If Donald Trump tweets as @realDonaldTrump then it doesn’t get screened but if he tweets as @Potus then there’s a process that has to be followed and the tweet verified and checked before it goes out. The same should happen with Zille. When she tweets in her official capacity as Premier of the Western Cape, maybe it needs to be looked at before it is posted, but when she tweets in her personal capacity she can do whatever she wants.
But either way, the public certainly needs more protection from the likes of Helen Zille and Donald Trump, than we’re currently being given.  So this is the one thing; you either stop them from tweeting altogether or you have a process that filters their tweets. At the end of the day, someone like Helen Zille needs to realise the context. She is sending out 140 characters of something which may be misread or misinterpreted and does not have a context so live with the consequences of sending out that tweet. Don’t sit there griping about it afterwards lamenting that you’re misunderstood.
You are bound by your words and no matter how much you say you want to take it back, you can’t take back what you put out there. Live with the consequences. And there’s no use crying that it’s Twitter and it only allows 140 characters; you acknowledge the platform. If you’re writing an editorial for the Mail and Guardian or the Guardian newspaper, where you’ve got three pages or two thousand words, go for gold; write and explain your story. But understand the medium. The medium is, by its very nature, going to be completely superficial, context-less information.

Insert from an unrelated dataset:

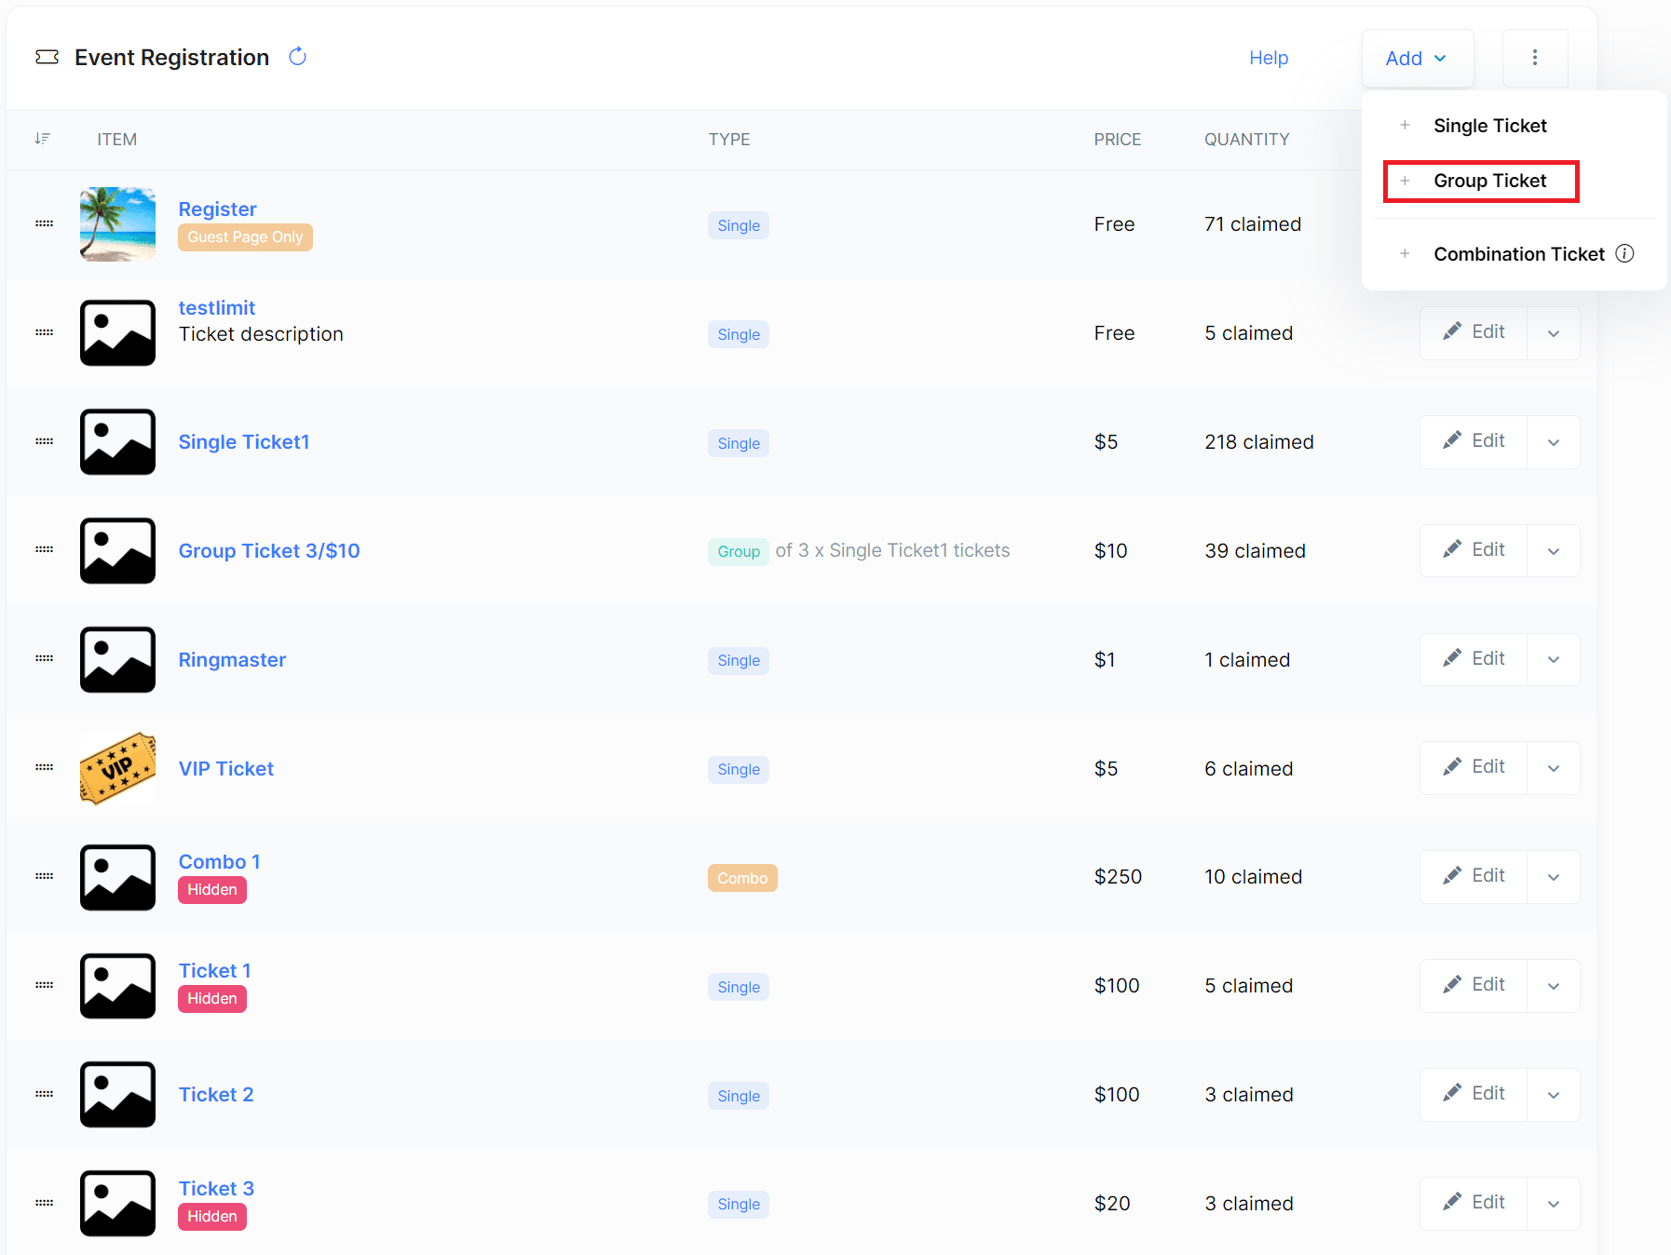Screen dimensions: 1671x1255
Task: Click the drag handle for Register row
Action: pos(44,224)
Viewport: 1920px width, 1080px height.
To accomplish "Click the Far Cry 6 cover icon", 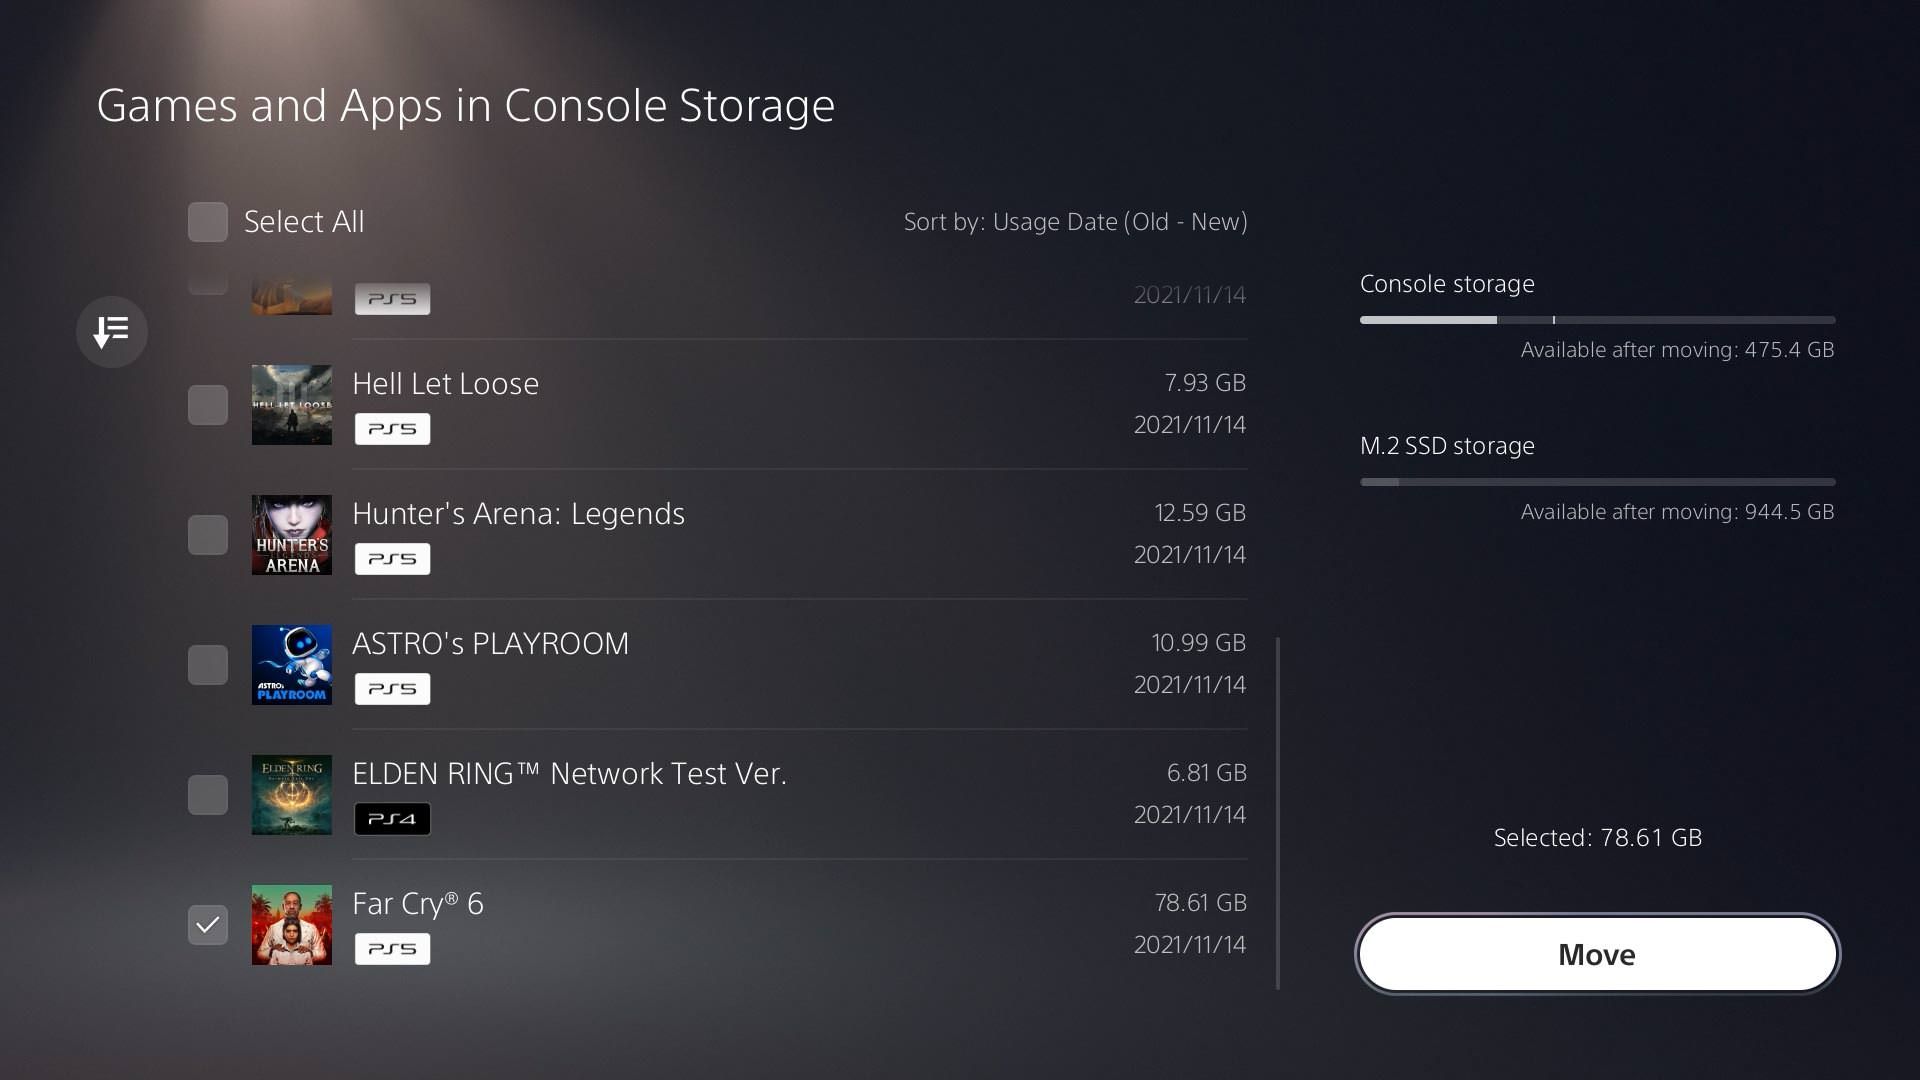I will (291, 925).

The second option is to say we know these people as we know them – people who cause general mayhem – so you can just have a warning system. Like the little blue tick that says their accounts are verified, perhaps put a skull and crossbones on their name and when they tweet, you are warned that you’re about to read nonsense.
At the end of the day, there needs to be public outrage about everybody that propagates hate speech and there are plenty of them. When a black politician tweets or sings about killing white farmers, there needs to be the same outrage. And if you were to scour deeper into the twitter feeds you will find this. I came across a lunatic the other day that is a complete Nazi white supremacist and I couldn’t believe that this guy was out there posting this crazy stuff.
In the end, people are entitled to their objection on anything that anyone says. You can have a conversation about it, debate it, be outraged and do all kinds of things. But, you can’t be violent or call people to violence against that person because that’s an infringement on their constitutional right to free speech. If its hate speech, that is different to having an opinion that might not be a great opinion and there’s a process – you report it to the human rights commission, then you have an investigation and that person will get sanctioned.
We need to allow our democratic institutions to function. And if you start to clamp down on people’s opinions because they make you uncomfortable, then we’re not really going anywhere. You will have all these people like Helen Zille and others who might have unpopular opinions (and I’m not saying that her opinion was unpopular) who will take those opinions around the braai and into their gated estates and continue to hold those opinions and ferment them in those little social circles. And that is not constructive. Social media has created a space for the good and the bad to have a voice, so it’s a bit more open. It’s not anonymous.

And people know that we don’t live in this rose-tinged, rainbow nation; that’s ridiculous because it’s obvious to anybody that would open their eyes and see that we don’t live in that country. And we can pretend to if we don’t hear those kinds of opinions being spoken.